Cosa occorre:
Riformula in una tabella Markdown le voci comprese tra la riga che contiene "3y ago (409, 608)" e quella che contiene "偷窥自拍 (179, 495)", incluse entrambe. Usa la colonna Indice per il numero progressivo di riga e la colonna Voce per il testo della riga, escludendo le righe vuote.

Dati del compito:
++++++++++++++++++++

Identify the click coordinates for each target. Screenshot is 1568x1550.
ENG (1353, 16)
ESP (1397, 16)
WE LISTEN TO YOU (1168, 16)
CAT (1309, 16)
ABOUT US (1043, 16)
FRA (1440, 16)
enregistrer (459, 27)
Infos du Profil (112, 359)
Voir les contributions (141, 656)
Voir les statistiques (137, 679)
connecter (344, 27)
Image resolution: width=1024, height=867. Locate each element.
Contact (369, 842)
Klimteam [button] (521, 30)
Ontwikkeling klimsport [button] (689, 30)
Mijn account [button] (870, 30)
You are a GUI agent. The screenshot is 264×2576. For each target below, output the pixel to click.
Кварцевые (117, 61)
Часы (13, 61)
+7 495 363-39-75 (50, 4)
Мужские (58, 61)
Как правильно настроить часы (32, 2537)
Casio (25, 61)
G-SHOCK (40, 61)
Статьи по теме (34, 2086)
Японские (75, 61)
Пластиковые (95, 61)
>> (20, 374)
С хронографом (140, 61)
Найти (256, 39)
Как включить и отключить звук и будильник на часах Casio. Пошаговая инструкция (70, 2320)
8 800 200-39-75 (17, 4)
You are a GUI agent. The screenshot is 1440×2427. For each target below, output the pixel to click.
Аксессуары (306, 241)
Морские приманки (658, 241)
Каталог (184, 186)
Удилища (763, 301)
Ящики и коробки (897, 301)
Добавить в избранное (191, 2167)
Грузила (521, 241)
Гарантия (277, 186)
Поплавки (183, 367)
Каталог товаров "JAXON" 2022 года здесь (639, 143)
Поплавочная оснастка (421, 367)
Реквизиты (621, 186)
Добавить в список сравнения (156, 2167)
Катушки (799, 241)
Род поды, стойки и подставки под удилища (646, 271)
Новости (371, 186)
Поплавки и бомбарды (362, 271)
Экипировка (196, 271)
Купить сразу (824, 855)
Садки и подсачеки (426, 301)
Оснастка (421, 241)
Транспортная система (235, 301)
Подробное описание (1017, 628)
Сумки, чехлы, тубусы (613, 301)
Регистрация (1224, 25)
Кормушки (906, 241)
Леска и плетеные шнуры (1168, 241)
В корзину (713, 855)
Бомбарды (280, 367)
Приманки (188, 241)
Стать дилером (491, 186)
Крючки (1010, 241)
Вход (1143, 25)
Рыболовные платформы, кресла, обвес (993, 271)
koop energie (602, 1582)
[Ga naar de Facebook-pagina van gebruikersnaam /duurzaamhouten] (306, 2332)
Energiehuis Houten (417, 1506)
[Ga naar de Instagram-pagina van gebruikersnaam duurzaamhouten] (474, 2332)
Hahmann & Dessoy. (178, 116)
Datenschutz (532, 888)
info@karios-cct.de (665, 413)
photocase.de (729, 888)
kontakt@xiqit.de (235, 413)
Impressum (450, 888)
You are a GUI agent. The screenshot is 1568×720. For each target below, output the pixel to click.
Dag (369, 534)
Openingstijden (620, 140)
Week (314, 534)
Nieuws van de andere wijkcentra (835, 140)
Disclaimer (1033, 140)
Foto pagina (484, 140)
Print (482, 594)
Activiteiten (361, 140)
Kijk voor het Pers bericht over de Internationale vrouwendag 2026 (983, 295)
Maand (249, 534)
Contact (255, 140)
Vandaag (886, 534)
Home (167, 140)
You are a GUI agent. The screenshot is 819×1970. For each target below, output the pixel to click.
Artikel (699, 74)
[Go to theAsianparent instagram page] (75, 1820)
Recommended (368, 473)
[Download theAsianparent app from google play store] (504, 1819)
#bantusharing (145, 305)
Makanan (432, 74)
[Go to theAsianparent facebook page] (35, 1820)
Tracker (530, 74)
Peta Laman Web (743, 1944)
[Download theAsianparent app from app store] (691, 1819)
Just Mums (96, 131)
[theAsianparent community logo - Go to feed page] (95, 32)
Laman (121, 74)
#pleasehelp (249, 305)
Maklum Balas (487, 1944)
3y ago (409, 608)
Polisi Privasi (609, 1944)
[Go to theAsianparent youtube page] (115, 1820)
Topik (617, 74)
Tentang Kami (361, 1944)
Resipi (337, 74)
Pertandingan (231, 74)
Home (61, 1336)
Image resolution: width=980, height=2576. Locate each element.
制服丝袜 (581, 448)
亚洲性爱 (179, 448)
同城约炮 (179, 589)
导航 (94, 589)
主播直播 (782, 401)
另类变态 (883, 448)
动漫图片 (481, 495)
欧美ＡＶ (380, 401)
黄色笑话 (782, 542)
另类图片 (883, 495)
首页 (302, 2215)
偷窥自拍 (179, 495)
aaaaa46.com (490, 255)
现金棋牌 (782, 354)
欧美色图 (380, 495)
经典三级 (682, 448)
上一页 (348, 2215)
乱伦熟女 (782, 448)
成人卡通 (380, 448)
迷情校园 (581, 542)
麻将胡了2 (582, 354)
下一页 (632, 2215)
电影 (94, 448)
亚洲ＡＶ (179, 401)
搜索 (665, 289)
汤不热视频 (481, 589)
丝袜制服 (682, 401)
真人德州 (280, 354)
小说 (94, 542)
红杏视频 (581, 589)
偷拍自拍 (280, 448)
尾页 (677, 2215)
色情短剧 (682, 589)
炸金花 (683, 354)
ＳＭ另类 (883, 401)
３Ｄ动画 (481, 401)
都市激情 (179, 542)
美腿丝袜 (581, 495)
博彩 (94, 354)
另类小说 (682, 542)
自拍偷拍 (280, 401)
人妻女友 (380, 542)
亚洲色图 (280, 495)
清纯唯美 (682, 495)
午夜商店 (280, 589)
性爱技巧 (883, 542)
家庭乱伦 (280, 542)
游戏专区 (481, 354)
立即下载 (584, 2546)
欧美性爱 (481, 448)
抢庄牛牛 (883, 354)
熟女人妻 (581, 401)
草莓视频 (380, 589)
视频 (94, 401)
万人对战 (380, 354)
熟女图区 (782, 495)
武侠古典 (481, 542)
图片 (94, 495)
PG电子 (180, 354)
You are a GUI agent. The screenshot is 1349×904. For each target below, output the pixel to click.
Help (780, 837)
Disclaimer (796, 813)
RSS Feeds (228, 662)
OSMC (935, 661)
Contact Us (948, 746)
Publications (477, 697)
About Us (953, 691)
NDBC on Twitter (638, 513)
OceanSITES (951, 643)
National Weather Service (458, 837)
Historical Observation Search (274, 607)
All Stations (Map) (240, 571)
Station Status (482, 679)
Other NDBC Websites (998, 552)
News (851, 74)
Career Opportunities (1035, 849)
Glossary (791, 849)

++++++++++++++++++++

Risultato dell'esercizio:
| Indice | Voce |
|---|---|
| 1 | 3y ago (409, 608) |
| 2 | Polisi Privasi (609, 1944) |
| 3 | [Go to theAsianparent youtube page] (115, 1820) |
| 4 | Topik (617, 74) |
| 5 | Tentang Kami (361, 1944) |
| 6 | Resipi (337, 74) |
| 7 | Pertandingan (231, 74) |
| 8 | Home (61, 1336) |
| 9 | Image resolution: width=980, height=2576. Locate each element. |
| 10 | 制服丝袜 (581, 448) |
| 11 | 亚洲性爱 (179, 448) |
| 12 | 同城约炮 (179, 589) |
| 13 | 导航 (94, 589) |
| 14 | 主播直播 (782, 401) |
| 15 | 另类变态 (883, 448) |
| 16 | 动漫图片 (481, 495) |
| 17 | 欧美ＡＶ (380, 401) |
| 18 | 黄色笑话 (782, 542) |
| 19 | 另类图片 (883, 495) |
| 20 | 首页 (302, 2215) |
| 21 | 偷窥自拍 (179, 495) |